**WHAT IS EXPECTED:** From the line with "Központi esemény (835, 435)" through the line with "Pályázati projektek (1389, 1050)", repeat the entries verbatim, both end lines included, and add nothing.

**DATA SECTION:**
◆ ◆ ◆ ◆ ◆ ◆ ◆
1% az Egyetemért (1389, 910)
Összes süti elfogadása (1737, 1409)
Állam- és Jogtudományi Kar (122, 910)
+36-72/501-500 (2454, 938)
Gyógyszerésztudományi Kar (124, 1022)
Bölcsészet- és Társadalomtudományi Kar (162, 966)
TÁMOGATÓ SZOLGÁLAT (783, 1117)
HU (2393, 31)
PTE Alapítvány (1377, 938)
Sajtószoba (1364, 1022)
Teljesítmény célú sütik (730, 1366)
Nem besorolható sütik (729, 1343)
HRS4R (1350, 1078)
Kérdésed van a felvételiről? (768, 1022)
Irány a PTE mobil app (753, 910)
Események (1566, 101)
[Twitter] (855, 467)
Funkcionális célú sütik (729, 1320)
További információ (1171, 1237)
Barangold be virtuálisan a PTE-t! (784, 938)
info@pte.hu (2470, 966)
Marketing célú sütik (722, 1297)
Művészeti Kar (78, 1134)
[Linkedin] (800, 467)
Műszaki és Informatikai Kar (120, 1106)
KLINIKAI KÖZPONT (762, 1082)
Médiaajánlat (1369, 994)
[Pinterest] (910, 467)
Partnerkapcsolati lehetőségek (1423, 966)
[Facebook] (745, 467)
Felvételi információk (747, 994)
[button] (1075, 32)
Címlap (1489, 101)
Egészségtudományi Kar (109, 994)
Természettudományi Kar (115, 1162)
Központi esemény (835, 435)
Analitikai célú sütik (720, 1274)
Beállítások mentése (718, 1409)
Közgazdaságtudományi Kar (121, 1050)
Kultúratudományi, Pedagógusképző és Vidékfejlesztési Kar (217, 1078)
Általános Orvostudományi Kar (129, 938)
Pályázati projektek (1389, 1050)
◆ ◆ ◆ ◆ ◆ ◆ ◆
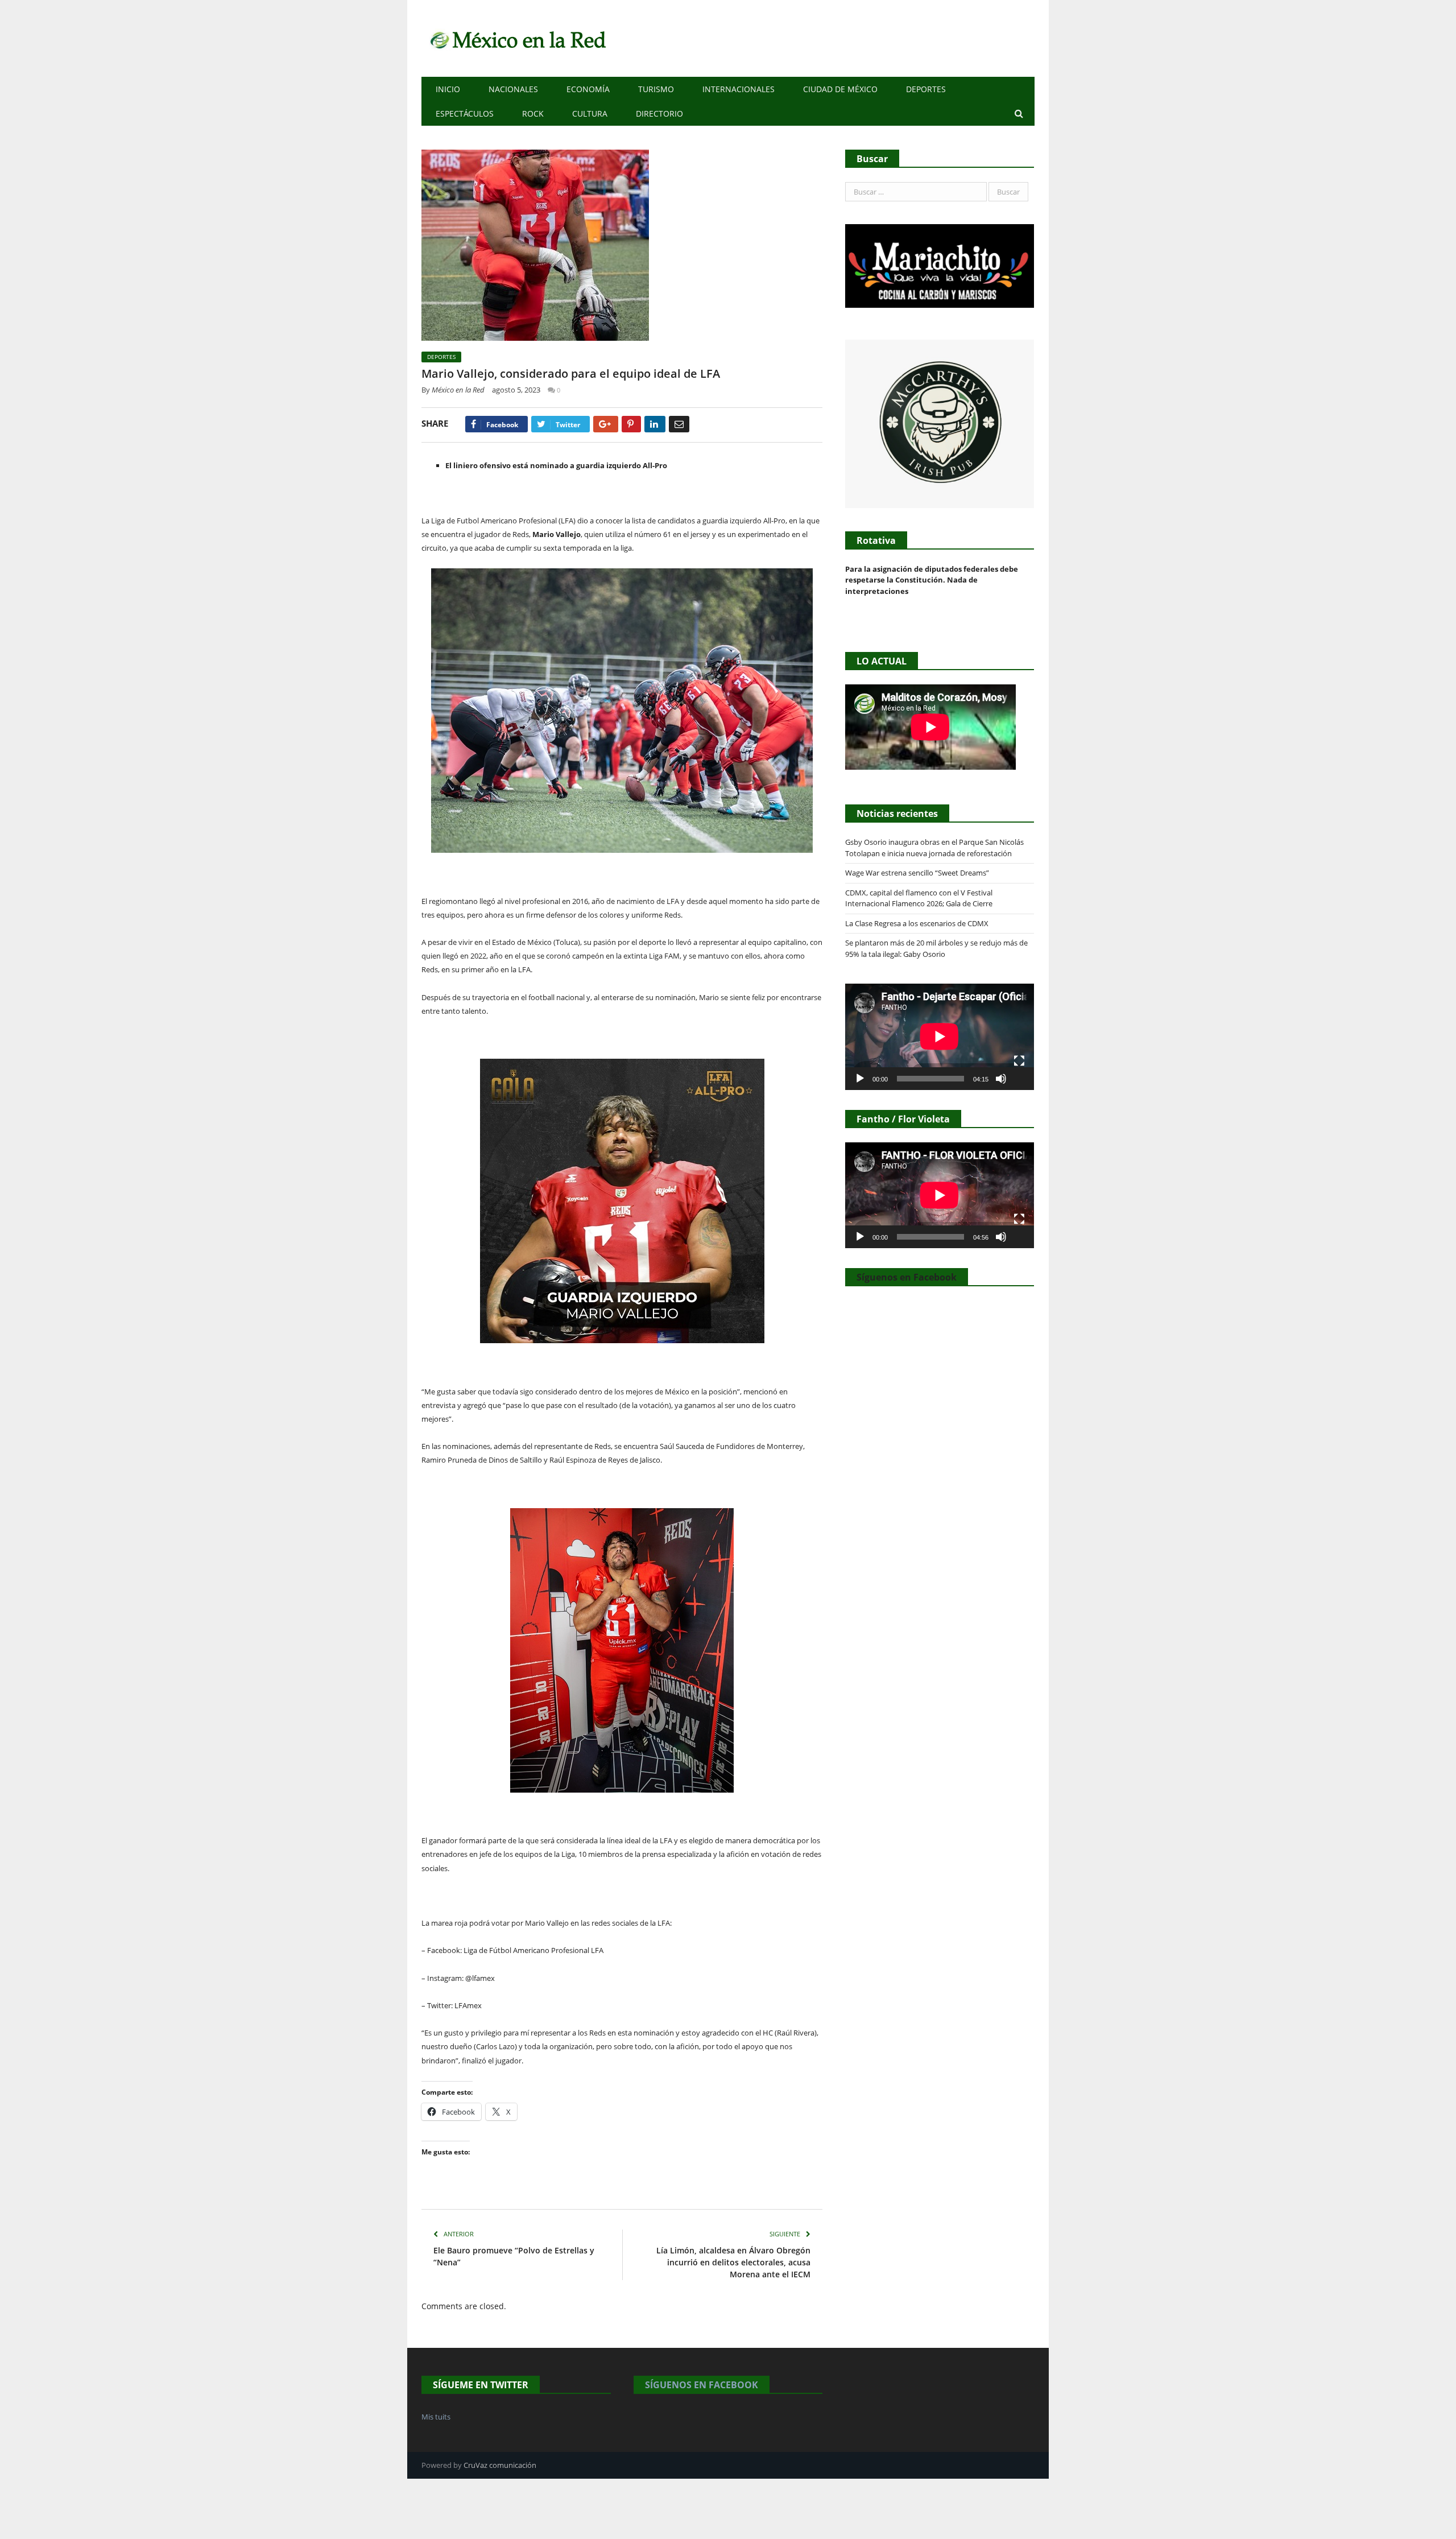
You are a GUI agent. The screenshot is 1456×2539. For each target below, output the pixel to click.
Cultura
◆ ◆ ◆ ◆ ◆ ◆ ◆
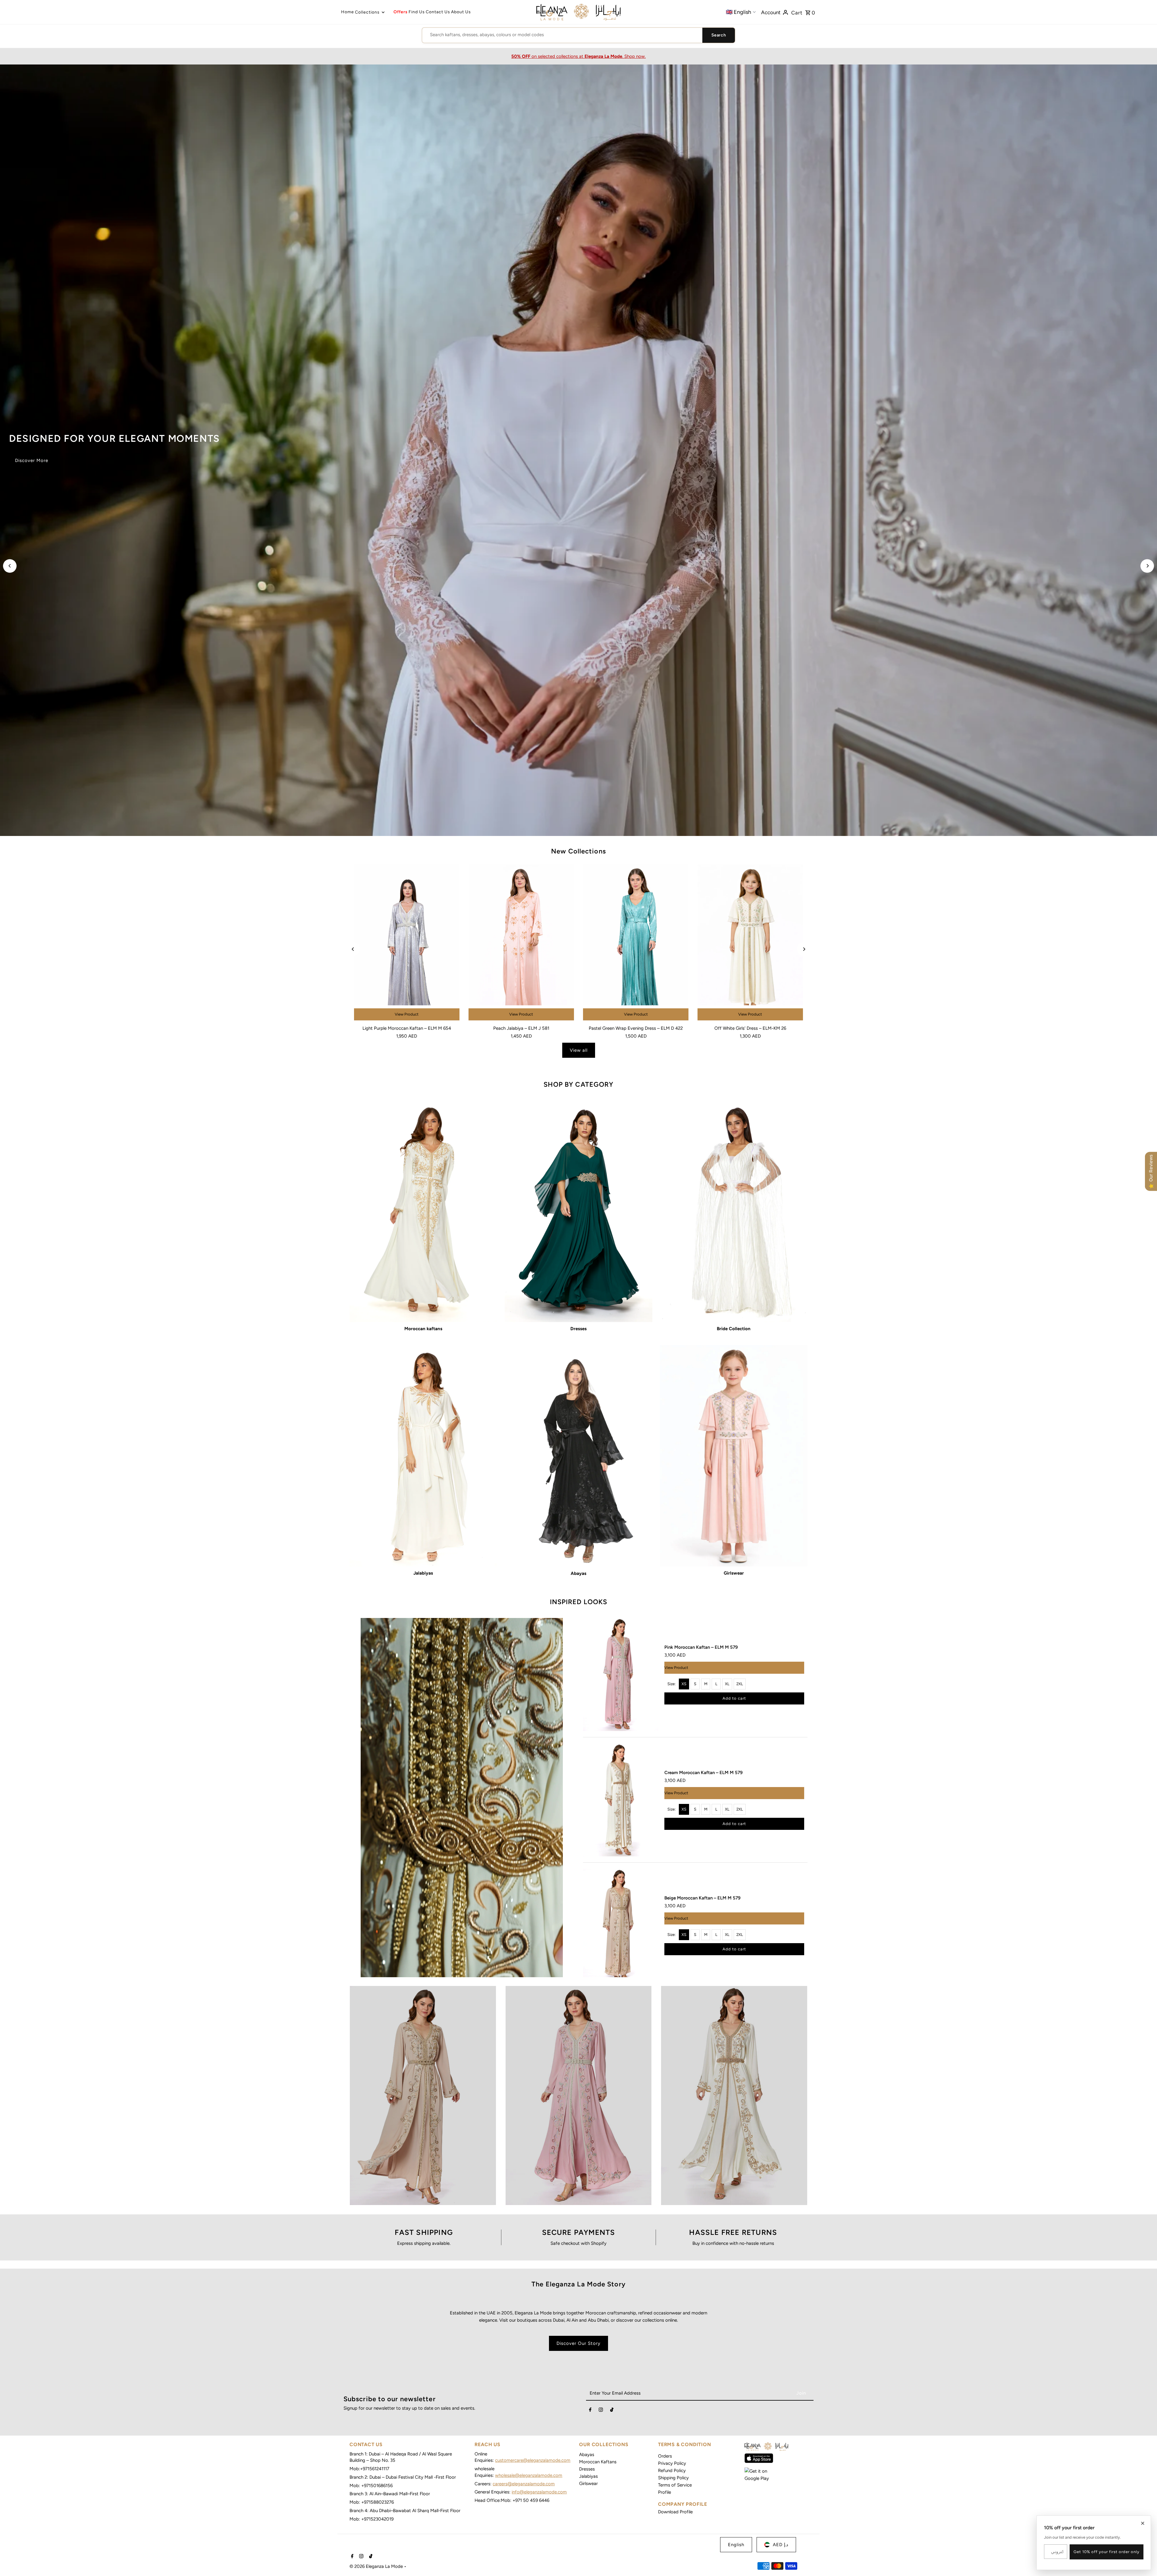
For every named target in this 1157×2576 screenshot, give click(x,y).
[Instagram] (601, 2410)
◆ ◆ ◆ ◆ ◆ ◆ ◆
**SOLUTION FOR THIS PROBLEM:**
Központi esemény (835, 435)
Analitikai célú sütik (720, 1274)
Beállítások mentése (718, 1409)
Közgazdaságtudományi Kar (121, 1050)
Kultúratudományi, Pedagógusképző és Vidékfejlesztési Kar (217, 1078)
Általános Orvostudományi Kar (129, 938)
Pályázati projektek (1389, 1050)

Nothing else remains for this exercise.